Structural Optimization of Reactor for the Enhancement of CO2 Electrochemical Reduction Based on Gas–Liquid Mixing Flow Model

Abstract

The CO2 electrochemical reduction reaction (CO2ERR) is heralded for carbon dioxide and renewable energy utilization. However, complexities in catalyst optimization and reactor structure research hinder its practical application. Herein, rather than traditional catalyst optimization, emphasis is placed on refining the reactor structure to enhance gas–liquid mixing. The goal is to raise the CO2 concentration in the reaction zone and extend its residence refining CO2ERR. Building on prior reactor designs, this work introduces the N‐reactor (the nozzle‐type reactor) with a ring electrode suited for gas–liquid mixing and reaction interplay. Through finite element simulations using the gas–liquid flow model, compared with the S‐reactors (the wide‐straight‐type reactor and the narrow‐straight‐type reactor), the N‐reactor's ring electrode shows a 12.99% CO2 concentration rise in the electrode zone and a 67.11% surge at the cathode exit.
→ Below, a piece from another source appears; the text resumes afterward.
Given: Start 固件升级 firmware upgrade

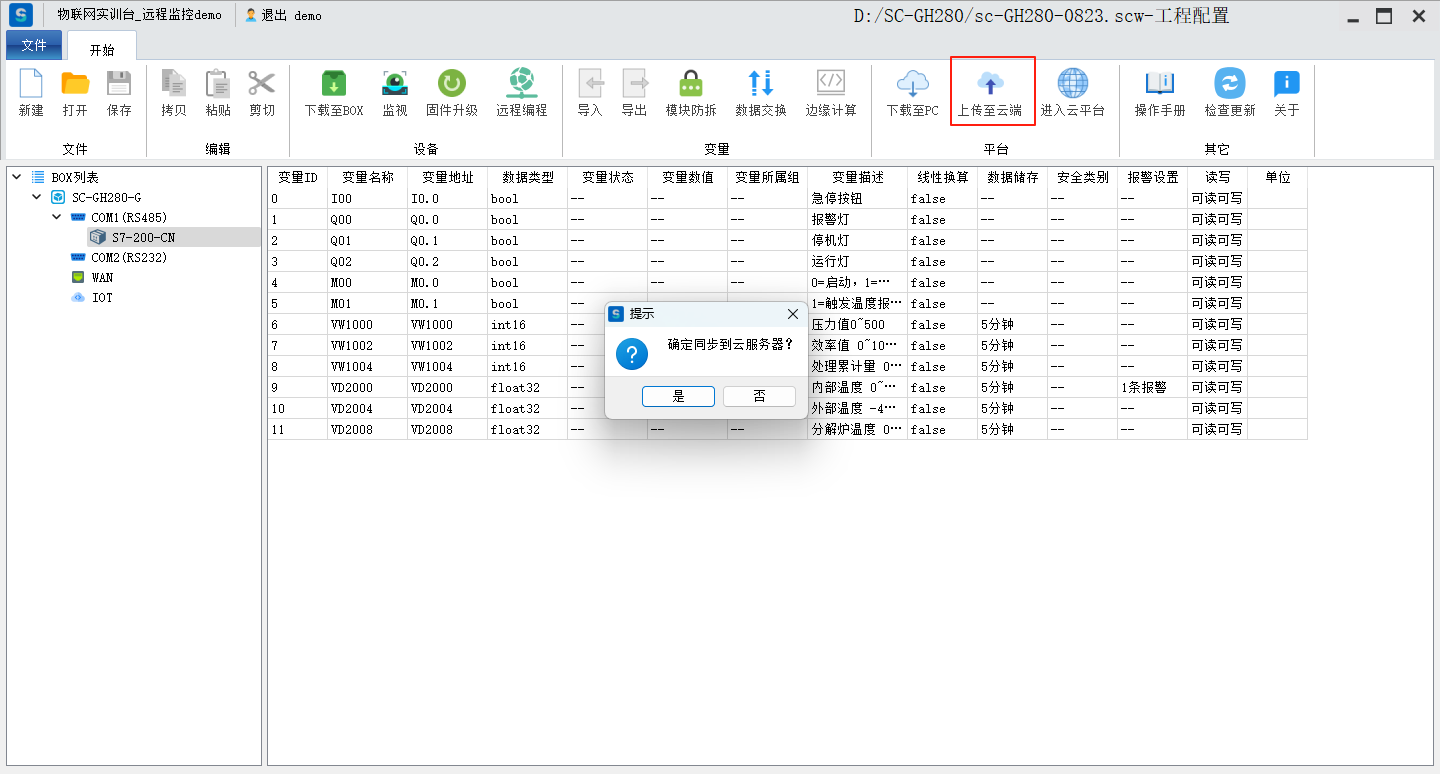Looking at the screenshot, I should click(452, 85).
As a consequence, the total concentration of the product methanol is increased by 6.37%, with a maximum concentration increase of 26.96% and a concentration increase of 49.08% at the cathode outlet. These results validate the feasibility of optimizing the reaction from the perspective of gas–liquid mixing flow and provide novel methods and ideas for further optimization of CO2ERR, contributing to the practical application of the technology.